LORRAIN, PAUL (d. 1719), ordinary of Newgate, may, from the fact that he translated several small religious works by Muret and others from the French, coupled with his name and his ability to speak French (Confession of J. P. Dramatti), be safely inferred to have been of Huguenot extraction. He was educated at neither of the English universities, but describes himself as presbyter of the church of England. He was appointed ordinary of Newgate prison in September 1698, his predecessor, Samuel Smith, subject of a witty elegy and epitaph by Tom Brown (Works, iv. 41), having died on 24 Aug. in that year. From his appointment until 1719 he compiled the official accounts of the dying speeches of criminals condemned to capital punishment; forty-eight of these broadsheets are in the British Museum. The confessions, to which are prefixed abstracts of Lorrain's ‘funeral sermons,’ are generally headed ‘The Ordinary of Newgate, his Account of the Behaviour, Confession, and last Speech of X.,’ &c. They were issued at eight o'clock on the morning following the execution, and signed Paul Lorrain, the public being warned against counterfeits and unauthorised accounts. Among the most notorious felons whom Lorrain attended to the scaffold were Captain Kidd, Captain T. Smith, James Sheppard, Deborah Churchill, and Jack Hill (Ashton, Social Life in Reign of Anne, 1883, p. 416). On some occasions fifteen or even twenty condemned persons were executed at once, and the confessions are proportionately abridged. In a joint letter from Pope and Bolingbroke to Swift, dated December 1725, the ‘late ordinary’ is described ironically as the ‘great historiographer.’ The penitence of his clients is always described as so heartfelt that the latter are playfully called by Steele ‘Lorrain's Saints’ (Tatler, No. 63; cf. Spectator, No. 338). Lorrain died at his house in Town Ditch on 7 Oct. 1719 (Mist's Weekly Journal, 10 Oct. s.a.). He is said to have left 5,000l. (ib. 17 Oct.), and his post, which was in the gift of the lord mayor and court of aldermen, was keenly contested until 20 Nov., when ‘Mr. Purney, a young sucking divine of twenty-four years of age,’ was elected ‘at the recommendation of the very Orthodox Bishop of P——’ (The Orphan Reviv'd; Powell's Weekly Journal, 21 Nov. 1719).

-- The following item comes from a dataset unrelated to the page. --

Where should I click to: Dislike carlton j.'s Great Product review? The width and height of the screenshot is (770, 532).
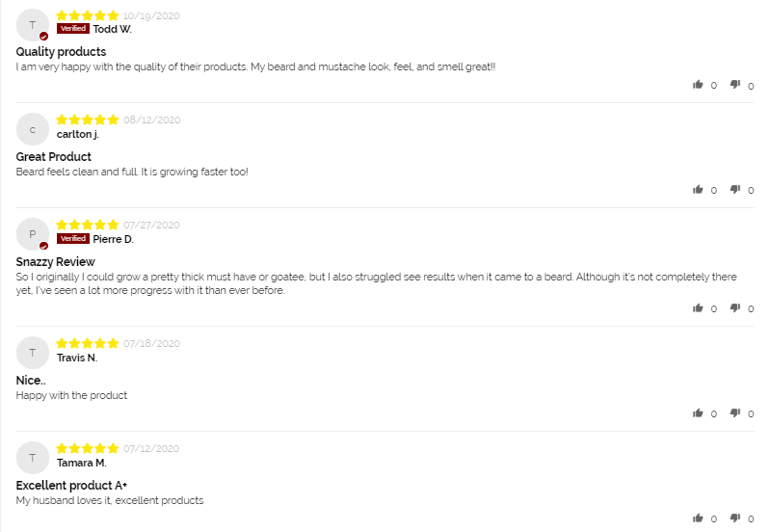tap(735, 190)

Besides several sermons, including one on ‘Popery near akin to Paganism and Atheism,’ dedicated to Harley (1712), and a translation of Muret's ‘Rites of Funeral’ (1683), Lorrain brought out in 1702 a little book, entitled ‘The Dying Man's Assistant,’ dedicated to Sir Thomas Abney, Lord Mayor, in addition to which he published and advertised on the vacant spaces of his ‘Confessions’ various small manuals of medicine, devotion, corn-cutting, &c.—probably his own compilations.

[Elwin and Courthope's Pope, vii. 67; Hist. Reg. 1720, Chron. Diary, p. 7 (inaccurate as to dates); British Essayists, 1823, ix. 153 n.; Watt's Bibl. Brit. p. 616; Brit. Mus. Cat.]